L’historien se demande « comment cela
s’articule avec sa foi catholique », mais se
refuse à juger : « l’historien se retire sur la
pointe des pieds ». Car De Gaulle est pratiquant, se confesse et va à la messe, paie
lui-même ses factures d’électricité, à quoi
l’on peut ajouter, ce qui était rare chez les
rois, et le sera tout autant chez les présidents,
qu’il n’a sans doute jamais trompé sa femme.

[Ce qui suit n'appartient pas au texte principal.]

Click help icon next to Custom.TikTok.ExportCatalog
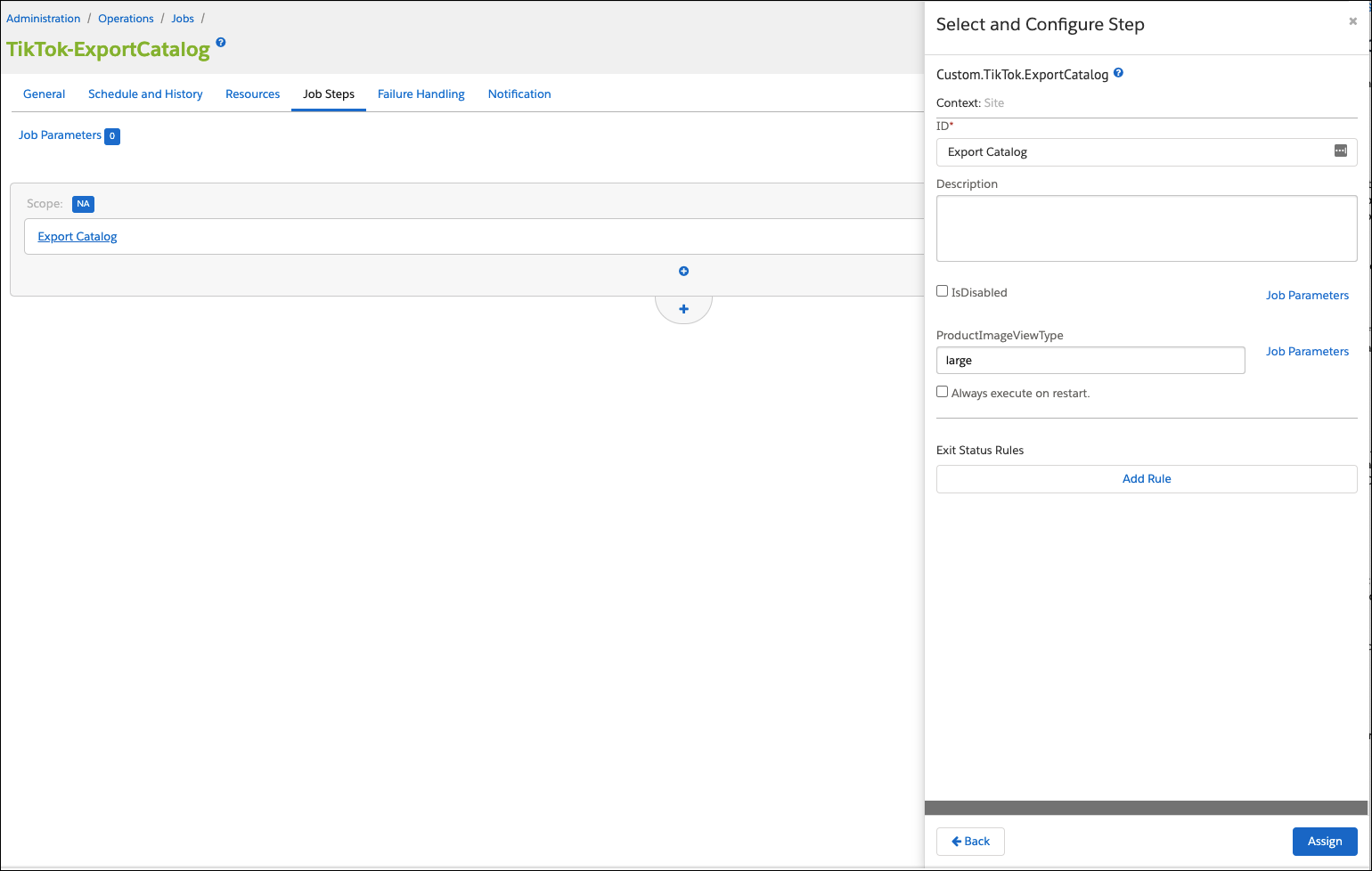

Mais justement, il incarne bien cette ère
post-chrétienne où la foi privée n’a pas
d’incidence sur la vie publique, qui peut
donc entrer en contradiction avec elle.
Est-ce à cela que songe une certaine droite
intellectuelle ou politique aujourd’hui, qui,
de Zemmour à Guaino, de Dupont-Aignan
à Philippot, et même de Juppé à Hollande,
se dit gaulliste ou gaulienne ? Zemmour crédite De Gaulle d’avoir « réussi la synthèse
entre les deux France, la monarchie et la république ». Monarchie chrétienne enfouie
au fond des consciences, république agnostique ou athée qui affiche ses « valeurs ». À
sa manière, dans ses dernières pages, François
Huguenin illustre ce dilemme. Il ne pouvait
choisir l’agnosticisme ou l’athéisme de Napoléon, Clémenceau, Pétain. Il a choisi De
Gaulle, symbole d’une époque où ne s’opère
plus la distinction du spirituel et du temporel,
mais leur radicale séparation.
Son beau livre en tout cas s’accorde avec
l’injonction de Charles Péguy reprise par
Patrick Buisson : « Il faut que France, il faut
que chrétienté continue. Non pas tant une
adhésion confessionnelle que cette amitié
supérieure qui lie les Français entre eux et
qui a façonné notre sociabilité nationale ».